France and Germany have announced they are backing the creation of an EU bond to raise €500 billion to boost the European economy, severely weakened by the COVID-19 pandemic.
The two leaders, said that work is still needed “to bring together all the member states” as the measure is expected to raise objections in several member states, including the Netherlands and Denmark who have previously opposed the creation of so-called “corona bonds”.
Austrian Chancellor, Sebastian Kurz has already indicated that his position and that of several member states collectively known as the Frugal Four “remains unchanged”, signaling that the proposal will face strong resistance.
The €500 billion recovery fund proposed would see the European Commission raise money on the markets in what Macron described as “a major step forward”.
It would come on top of the bloc’s next budget — the Multiannual Financial Framework — and the €540 billion of loans already announced by the Euro group.
The money raised by the Commission would be used “in a targeted manner” to support sectors and regions particularly impacted by the pandemic.
Macron and Merkel stressed that the 27 member states will have to agree to the proposal and that much remains to be worked out, including how the Commission’s debt would be reimbursed.
“The current crisis cannot be compared to any crisis in the history of the European Union,” they said.
“As our societies and economies slowly find their way out of the severe restrictions of recent times, we continue to face extraordinary uncertainties. Our goal, however, is clear: Europe will face this crisis together and we will emerge from it stronger,” they added.
The Commission has welcomed the proposal with President Ursula von der Leyen saying that it “acknowledges the scope and the size of the economic challenge that Europe faces, and rightly puts the emphasis on the need to work on a solution with the European budget at its core.”
“This goes in the direction of the proposal the Commission is working on which will also take into account the views of all Member States and the European Parliament,” she added.
MEPs, however, demanded last week that the recovery package to tackle the COVID-19 economic fallout be worth €2 trillion.
The recovery plan championed by Paris and Berlin also aims to reinforce the EU’s “strategic sovereignty in the health sector” through a boost in European research and development capacity in the field of vaccines and treatment methods, as well as the creation of common stocks of medicine and medical devices.

Extracted information:
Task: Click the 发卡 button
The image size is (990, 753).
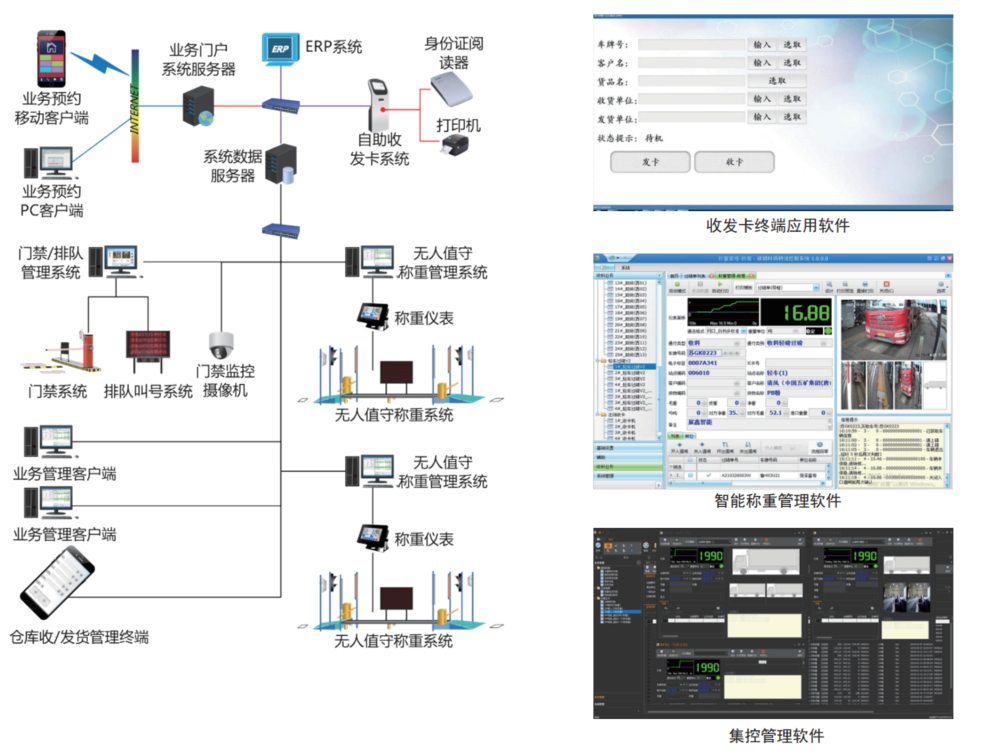Action: point(650,162)
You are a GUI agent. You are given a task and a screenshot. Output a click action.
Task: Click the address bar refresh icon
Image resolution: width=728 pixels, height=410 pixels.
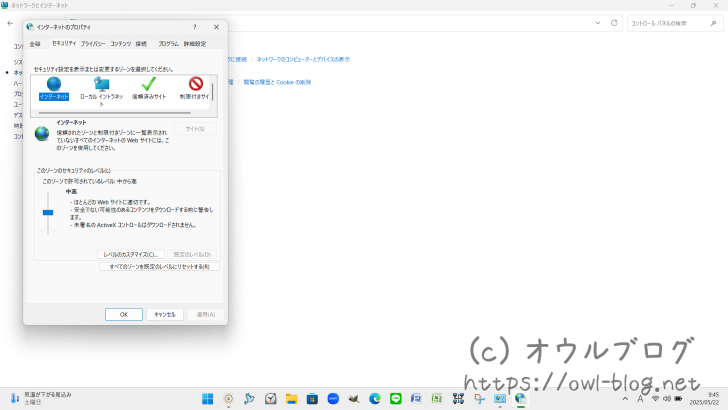click(x=614, y=22)
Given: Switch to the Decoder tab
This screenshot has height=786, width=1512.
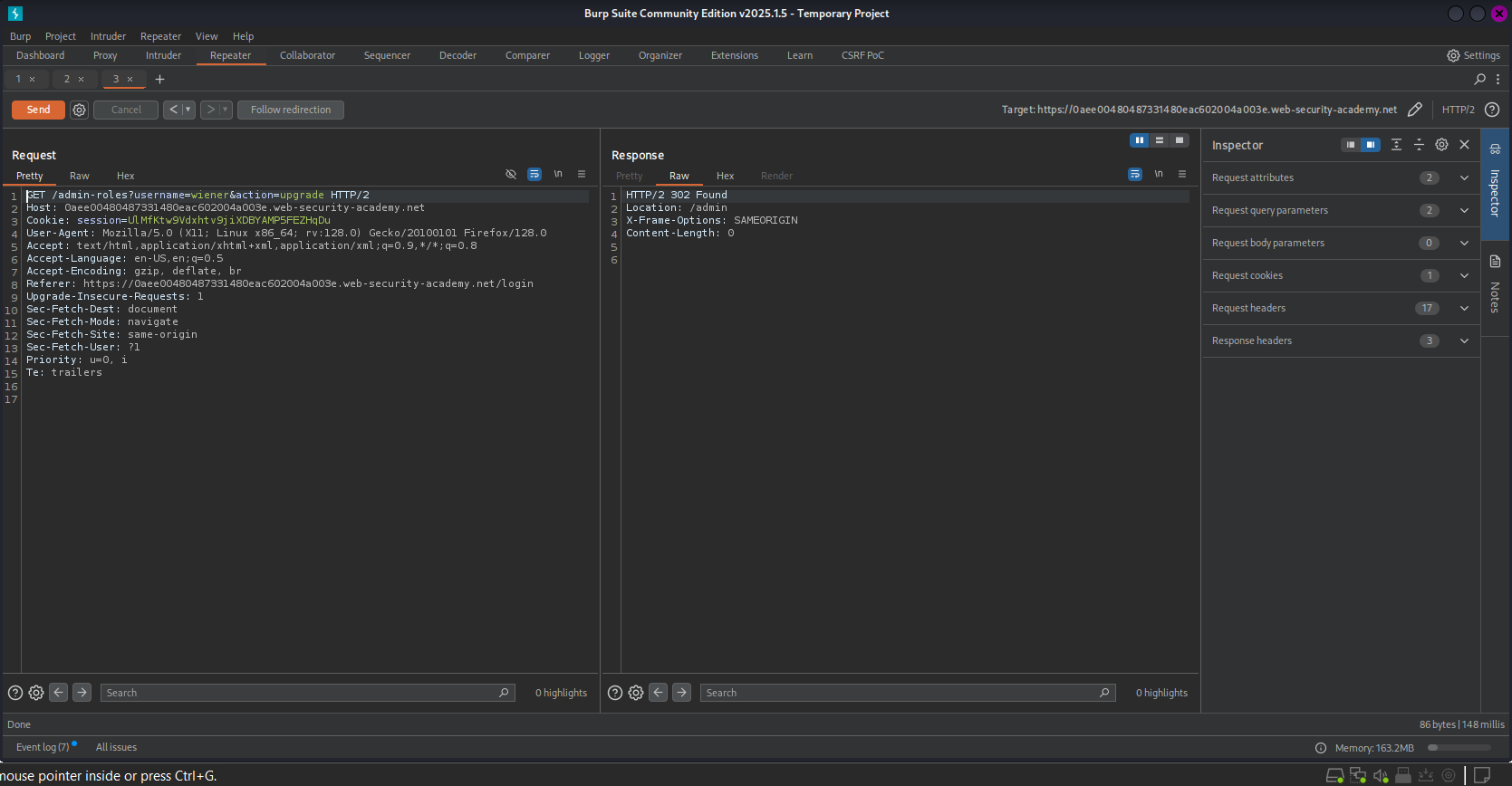Looking at the screenshot, I should 457,55.
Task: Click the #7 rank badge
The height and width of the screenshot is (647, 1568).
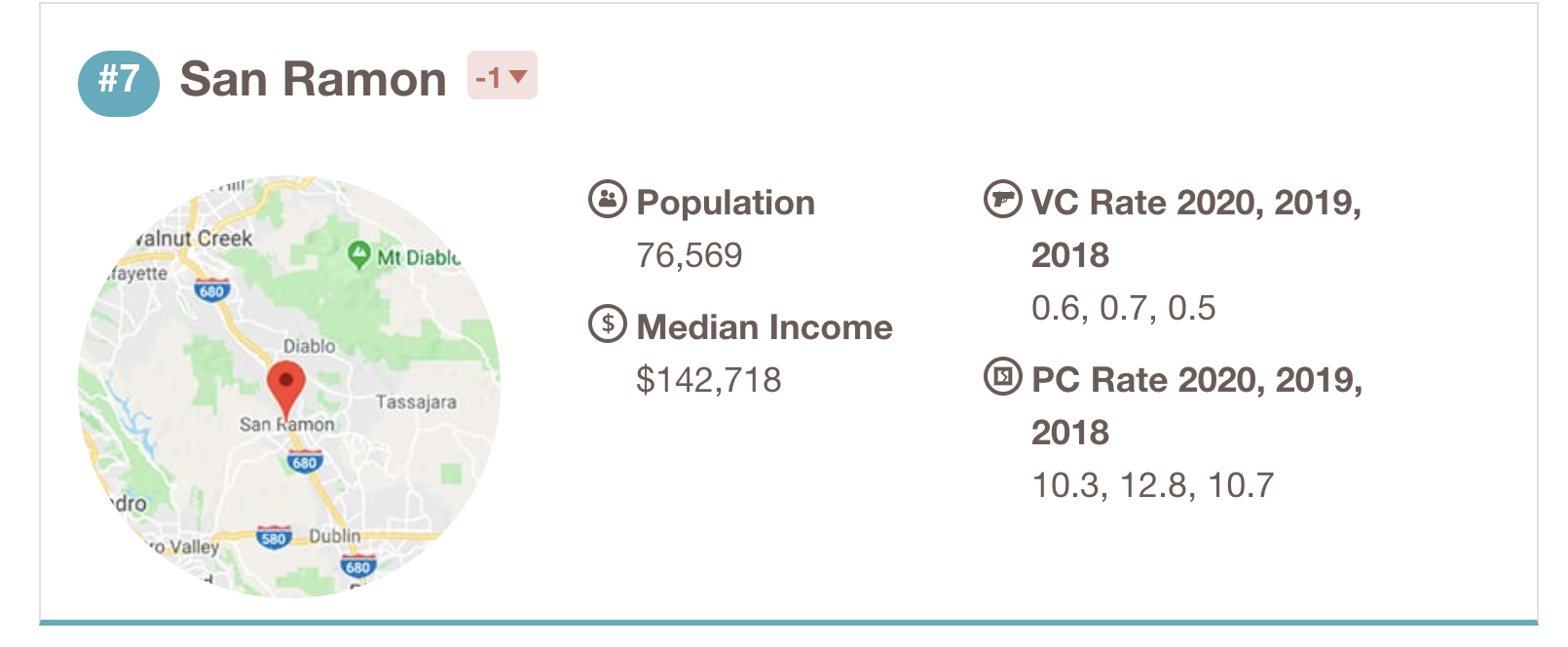Action: [119, 83]
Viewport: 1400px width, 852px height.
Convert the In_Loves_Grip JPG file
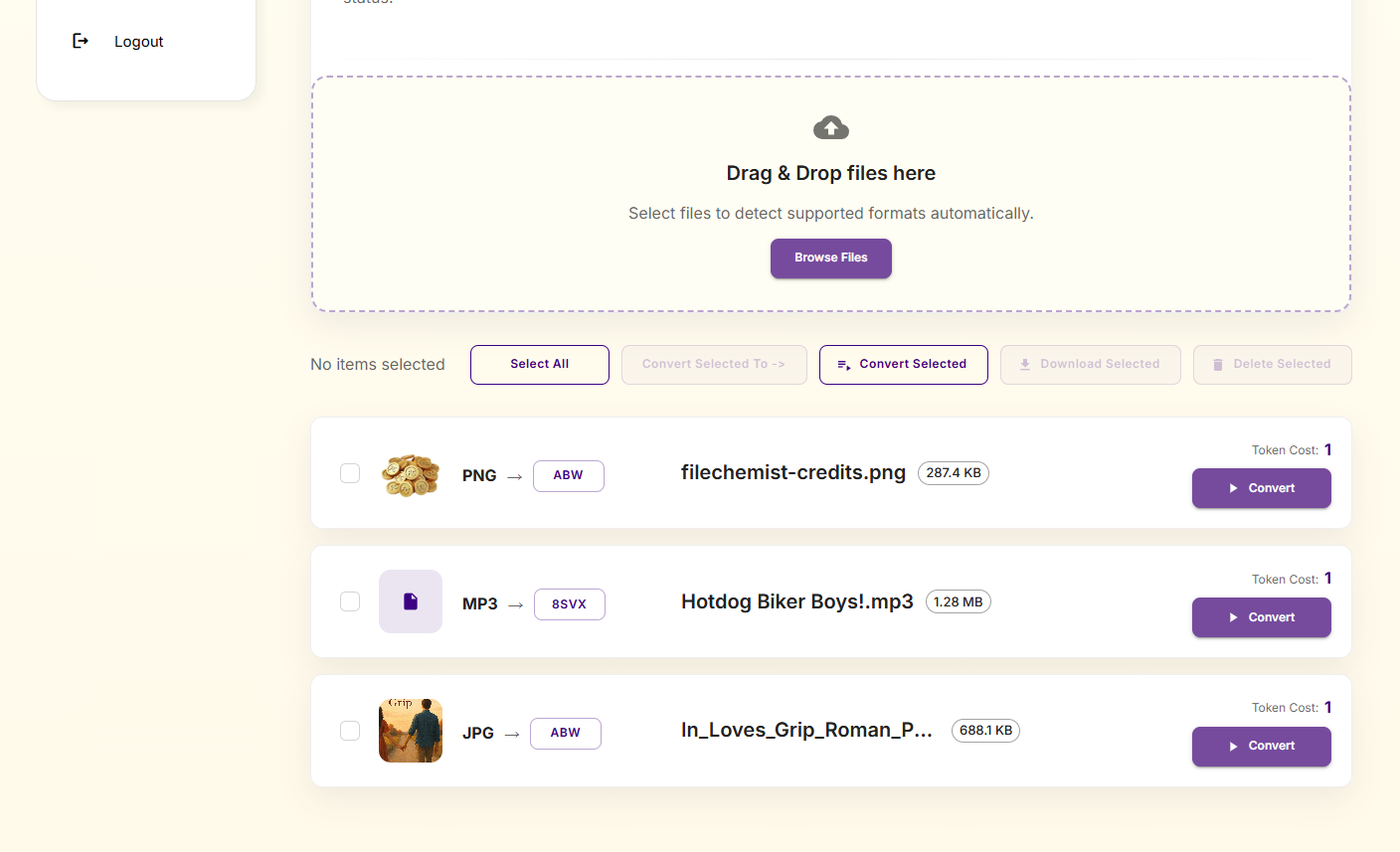[x=1261, y=747]
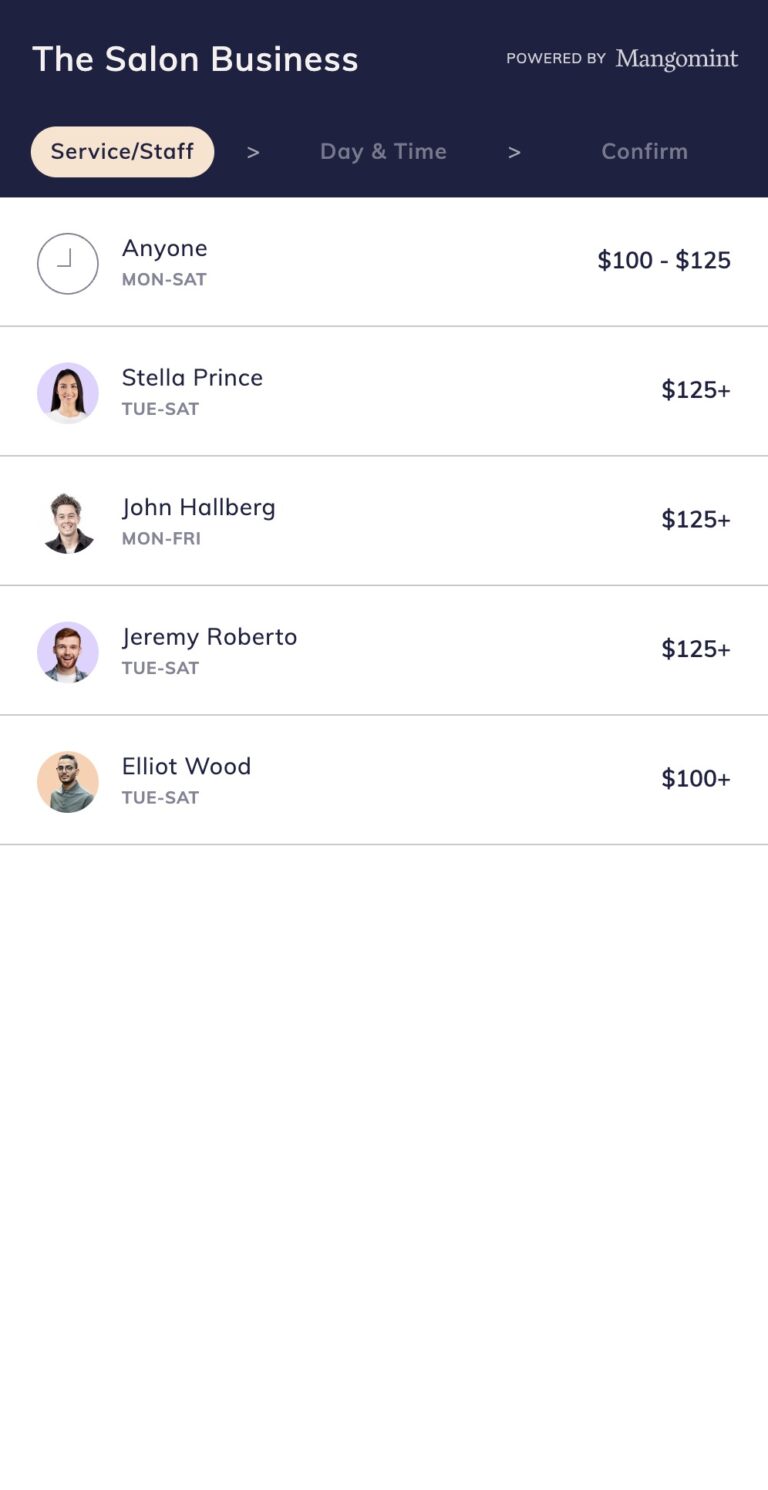The image size is (768, 1490).
Task: Click the clock icon beside Anyone
Action: click(68, 264)
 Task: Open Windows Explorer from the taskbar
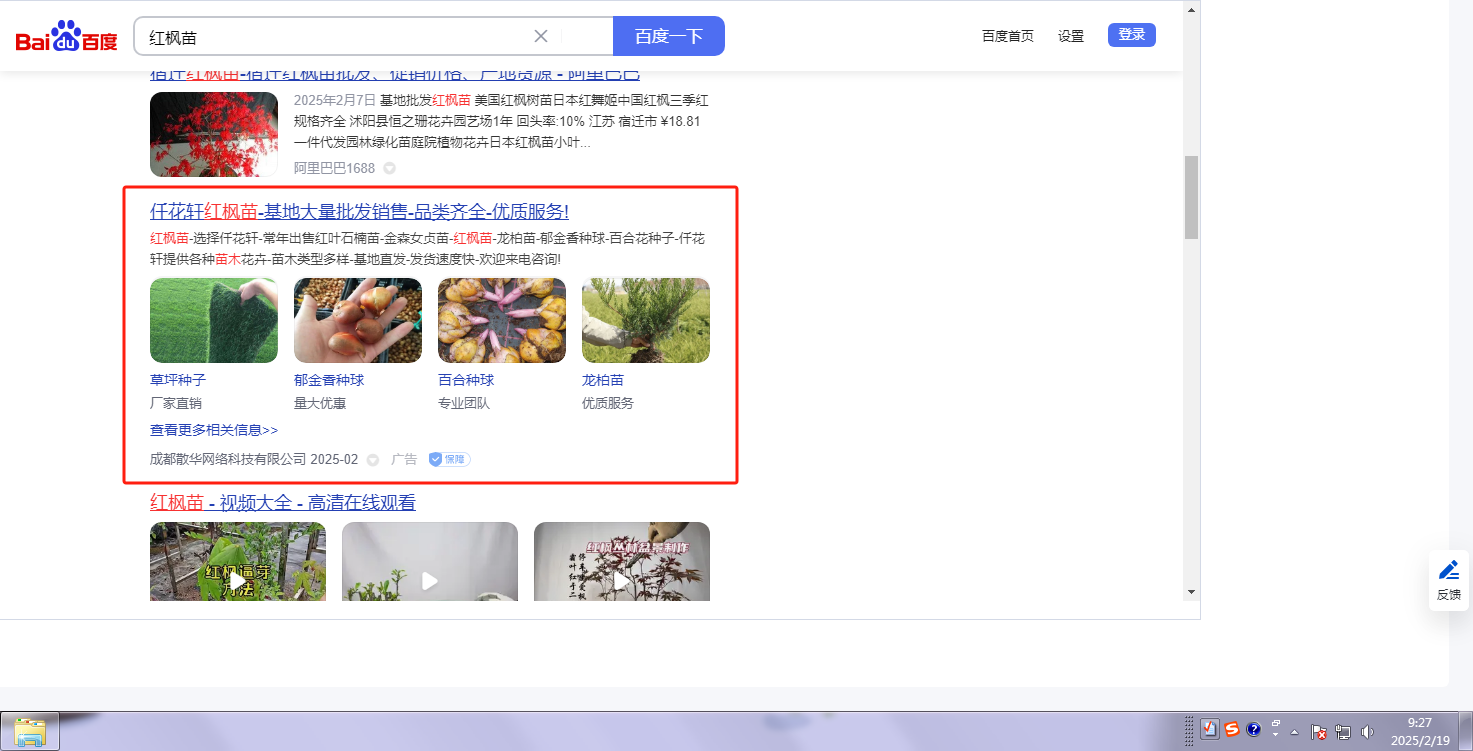(x=30, y=731)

Activity: In the article on the Franco-German EU bond proposal, what amount did MEPs demand for the recovery package?

Solved problem: €2 trillion.